Let us draw near to God with a sincere heart and with the full assurance that faith brings, having our hearts sprinkled to cleanse us from a guilty conscience and having our bodies washed with pure water. (As we’ll see next week, he’s going to develop this in chapter 11, which we call the “Faith Chapter” of the Bible.) The next “Let us…” statement centers on hope: Let us hold unswervingly to the hope we profess, for He who promised is faithful. And the last has to do with love: And let us consider how we may spur one another on toward love and good deeds, not giving up meeting together, as some are in the habit of doing, but encouraging one another—and all the more as you see the Day approaching.
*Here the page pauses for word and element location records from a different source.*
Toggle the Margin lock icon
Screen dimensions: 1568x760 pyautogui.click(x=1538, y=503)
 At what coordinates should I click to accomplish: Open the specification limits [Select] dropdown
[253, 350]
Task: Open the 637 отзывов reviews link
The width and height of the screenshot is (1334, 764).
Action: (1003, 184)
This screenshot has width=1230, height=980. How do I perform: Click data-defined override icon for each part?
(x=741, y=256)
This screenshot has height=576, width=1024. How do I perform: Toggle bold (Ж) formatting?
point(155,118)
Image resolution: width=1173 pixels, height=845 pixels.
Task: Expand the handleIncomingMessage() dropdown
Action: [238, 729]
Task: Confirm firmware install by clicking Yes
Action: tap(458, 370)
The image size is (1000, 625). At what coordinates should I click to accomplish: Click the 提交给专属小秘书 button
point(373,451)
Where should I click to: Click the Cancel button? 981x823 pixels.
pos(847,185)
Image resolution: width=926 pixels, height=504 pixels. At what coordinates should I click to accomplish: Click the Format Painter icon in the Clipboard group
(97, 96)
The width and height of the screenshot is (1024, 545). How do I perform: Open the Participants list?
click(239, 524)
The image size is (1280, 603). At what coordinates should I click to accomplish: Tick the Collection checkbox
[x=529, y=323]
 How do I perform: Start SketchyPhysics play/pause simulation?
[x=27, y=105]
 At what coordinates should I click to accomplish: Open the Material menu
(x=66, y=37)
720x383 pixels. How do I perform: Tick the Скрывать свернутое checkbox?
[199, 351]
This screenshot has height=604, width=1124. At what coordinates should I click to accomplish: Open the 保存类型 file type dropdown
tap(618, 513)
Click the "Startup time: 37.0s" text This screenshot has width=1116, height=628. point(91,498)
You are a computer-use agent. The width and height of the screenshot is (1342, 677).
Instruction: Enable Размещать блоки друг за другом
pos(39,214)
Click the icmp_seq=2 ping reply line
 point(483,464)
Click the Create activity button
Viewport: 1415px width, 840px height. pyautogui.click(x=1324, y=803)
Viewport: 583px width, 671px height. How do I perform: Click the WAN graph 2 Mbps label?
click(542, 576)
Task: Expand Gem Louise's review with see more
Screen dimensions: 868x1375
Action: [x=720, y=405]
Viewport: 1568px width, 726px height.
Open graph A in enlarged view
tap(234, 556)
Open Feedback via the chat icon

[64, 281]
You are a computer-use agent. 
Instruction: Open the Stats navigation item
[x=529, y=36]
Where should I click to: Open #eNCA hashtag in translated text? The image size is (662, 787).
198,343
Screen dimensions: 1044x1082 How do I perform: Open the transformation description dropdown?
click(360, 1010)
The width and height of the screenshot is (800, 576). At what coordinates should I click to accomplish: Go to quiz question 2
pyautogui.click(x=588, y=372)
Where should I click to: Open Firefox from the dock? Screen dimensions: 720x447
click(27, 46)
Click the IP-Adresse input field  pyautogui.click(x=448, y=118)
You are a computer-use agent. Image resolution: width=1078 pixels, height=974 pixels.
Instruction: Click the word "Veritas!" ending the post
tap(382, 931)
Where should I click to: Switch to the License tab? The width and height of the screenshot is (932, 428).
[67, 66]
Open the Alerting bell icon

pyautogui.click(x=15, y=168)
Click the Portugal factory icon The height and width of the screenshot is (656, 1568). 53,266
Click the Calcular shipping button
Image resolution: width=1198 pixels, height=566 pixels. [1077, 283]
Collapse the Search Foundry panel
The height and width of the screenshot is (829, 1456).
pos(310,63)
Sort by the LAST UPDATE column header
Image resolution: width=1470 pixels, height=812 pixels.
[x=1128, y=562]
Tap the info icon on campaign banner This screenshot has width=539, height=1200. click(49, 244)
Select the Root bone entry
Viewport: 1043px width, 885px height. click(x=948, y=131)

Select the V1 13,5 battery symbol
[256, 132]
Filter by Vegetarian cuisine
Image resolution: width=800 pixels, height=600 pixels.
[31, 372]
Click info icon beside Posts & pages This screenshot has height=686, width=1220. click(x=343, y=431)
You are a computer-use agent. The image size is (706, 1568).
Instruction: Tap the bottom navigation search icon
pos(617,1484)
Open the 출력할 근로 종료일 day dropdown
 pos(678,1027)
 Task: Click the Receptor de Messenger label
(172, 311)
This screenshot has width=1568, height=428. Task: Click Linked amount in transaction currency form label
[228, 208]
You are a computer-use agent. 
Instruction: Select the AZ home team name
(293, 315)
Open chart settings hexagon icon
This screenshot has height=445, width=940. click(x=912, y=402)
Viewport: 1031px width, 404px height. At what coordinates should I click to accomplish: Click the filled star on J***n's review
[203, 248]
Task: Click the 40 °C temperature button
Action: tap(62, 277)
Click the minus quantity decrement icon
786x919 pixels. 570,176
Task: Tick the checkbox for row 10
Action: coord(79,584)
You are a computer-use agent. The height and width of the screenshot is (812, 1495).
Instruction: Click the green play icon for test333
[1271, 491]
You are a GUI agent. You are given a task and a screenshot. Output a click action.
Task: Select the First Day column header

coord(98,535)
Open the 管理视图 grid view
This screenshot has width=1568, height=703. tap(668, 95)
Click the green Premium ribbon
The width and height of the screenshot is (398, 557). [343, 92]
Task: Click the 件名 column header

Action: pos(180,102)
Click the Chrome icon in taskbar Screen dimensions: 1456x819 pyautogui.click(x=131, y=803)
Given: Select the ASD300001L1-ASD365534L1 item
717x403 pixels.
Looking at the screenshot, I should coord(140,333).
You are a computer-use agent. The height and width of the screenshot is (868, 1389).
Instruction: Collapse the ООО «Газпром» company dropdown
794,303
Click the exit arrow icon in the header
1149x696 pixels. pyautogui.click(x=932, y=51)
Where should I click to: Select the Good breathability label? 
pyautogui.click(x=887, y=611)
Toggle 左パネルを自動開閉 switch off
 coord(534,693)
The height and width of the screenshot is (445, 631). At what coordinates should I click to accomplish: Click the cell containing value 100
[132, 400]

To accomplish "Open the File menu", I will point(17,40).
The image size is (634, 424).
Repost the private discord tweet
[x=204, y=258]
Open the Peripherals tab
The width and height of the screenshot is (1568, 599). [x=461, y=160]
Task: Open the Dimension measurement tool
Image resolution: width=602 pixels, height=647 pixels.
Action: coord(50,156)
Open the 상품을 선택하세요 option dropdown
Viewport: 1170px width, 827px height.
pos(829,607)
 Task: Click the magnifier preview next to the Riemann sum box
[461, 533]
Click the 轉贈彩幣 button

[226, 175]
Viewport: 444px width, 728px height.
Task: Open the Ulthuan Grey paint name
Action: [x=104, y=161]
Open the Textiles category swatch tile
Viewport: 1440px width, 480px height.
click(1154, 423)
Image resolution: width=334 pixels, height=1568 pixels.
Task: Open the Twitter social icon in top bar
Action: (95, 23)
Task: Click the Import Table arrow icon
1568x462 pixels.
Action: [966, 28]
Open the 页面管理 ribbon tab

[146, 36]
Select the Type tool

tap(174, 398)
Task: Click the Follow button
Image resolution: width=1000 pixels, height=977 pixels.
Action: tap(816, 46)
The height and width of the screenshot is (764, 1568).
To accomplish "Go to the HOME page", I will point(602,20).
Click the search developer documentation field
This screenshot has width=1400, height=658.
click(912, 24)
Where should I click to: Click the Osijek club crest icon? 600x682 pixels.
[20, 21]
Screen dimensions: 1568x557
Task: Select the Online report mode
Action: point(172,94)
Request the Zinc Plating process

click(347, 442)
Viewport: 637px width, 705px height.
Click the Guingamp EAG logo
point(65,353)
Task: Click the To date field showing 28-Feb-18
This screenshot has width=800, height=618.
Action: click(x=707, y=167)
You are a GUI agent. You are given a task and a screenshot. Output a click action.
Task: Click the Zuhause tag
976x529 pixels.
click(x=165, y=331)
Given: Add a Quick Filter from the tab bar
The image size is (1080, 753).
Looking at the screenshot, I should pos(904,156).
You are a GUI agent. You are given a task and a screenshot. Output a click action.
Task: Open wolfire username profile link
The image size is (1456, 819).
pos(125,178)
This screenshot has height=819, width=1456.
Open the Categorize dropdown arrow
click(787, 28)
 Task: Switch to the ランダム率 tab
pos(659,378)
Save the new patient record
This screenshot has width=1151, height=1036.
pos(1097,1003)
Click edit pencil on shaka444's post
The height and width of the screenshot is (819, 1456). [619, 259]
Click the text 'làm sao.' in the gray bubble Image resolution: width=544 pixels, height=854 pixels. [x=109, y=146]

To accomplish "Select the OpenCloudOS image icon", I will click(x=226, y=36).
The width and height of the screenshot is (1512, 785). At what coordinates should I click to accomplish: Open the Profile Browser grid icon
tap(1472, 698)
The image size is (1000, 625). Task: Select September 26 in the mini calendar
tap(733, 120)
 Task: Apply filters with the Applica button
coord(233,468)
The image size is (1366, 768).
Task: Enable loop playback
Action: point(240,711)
2. “If…” (Hebrews 10:26-31)

The verses here are another of the warnings that characterize the book of Hebrews, and these verses are some of the most somber of the Bible. Look at verse 26:If we deliberately keep on sinning after we have received the knowledge of the truth, no sacrifice for sins is left, but only a fearful expectation of judgment and of raging fire that will consume the enemies of God. Anyone who rejected the law of Moses died without mercy on the testimony of two or three witnesses. How much more severely do you think someone deserves to be punished who has trampled the Son of God underfoot, who has treated as an unholy thing the blood of the covenant that sanctified them, and who has insulted the Spirit of grace? For we know Him who aid, “It is mine to avenge, I will repay,” and again, “The Lord will judge His people.” It is a dreadful thing to fall into the hands of the living God.

These words are plain enough to need little explanation, but they present a side of the New Testament message that is almost wholly neglected today. It reminds me of something Vance Havner said once. Someone complained to him after he had preached on the subject of hell. They said, “You shouldn’t be preaching about hell. You should preach the meek and mild message of Jesus.” Havner replied, “Where do you think I got my information about hell?” We have lost the concept of the fear of God in our society, but the writer of Hebrews suffered no such deficiency. There are five different warning passages like this in his book, and he pulls no punches in saying, “It is a fearful thing to fall into the hands of the living God.”

3. “Remember…” (Hebrews 10:32-39)

Having spoken so severely, now the writer changes tone a little, sympathizes with the pressures being faced by his readers, and encourages them to persevere. In this passage he gives us some background that helps us understand the occasion for the writing of this book.Remember those earlier days after you had received the light, when you endured a great conflict full of suffering. Sometimes you were publicly exposed to insult and persecution; at other times you stood side by side with those who were so treated. You suffered along with those in prison and joyfully accepted the confiscation of your property, because you know that you yourselves had better hand lasting possessions. So do not throw away your confidence; it will be richly rewarded. You need to persevere so that when you have done the will of God, you will receive what He has promised, for “In just a little while, He who is coming will come and will not delay.” And, “But My righteous one will live by faith. And I take no pleasure in the one who shrinks back.” But we do not belong to those who shrink back and are destroyed, but to those who have faith and are saved.

In some ways, verse 36 could be considered the key verse to the book—You need to persevere so that when you have done the will of God, you will receive what He has promised.

Conclusion

Notice the reference to the Second Coming in verse 37, and the call to a life of faith in verse 38, which is the fourth time the Bible gives us the phrase, “The just will live by faith.” We often grow discouraged. Perhaps you’re discouraged now, by persecution, by family problems, by financial pressure, by workload, by burnout. The book of Hebrews is written just for you, and especially chapter 10. In just a little while, He who is coming will come and will not delay… But My righteous one will live by faith. We need to persevere so that having done the will of God we will receive what He has promised.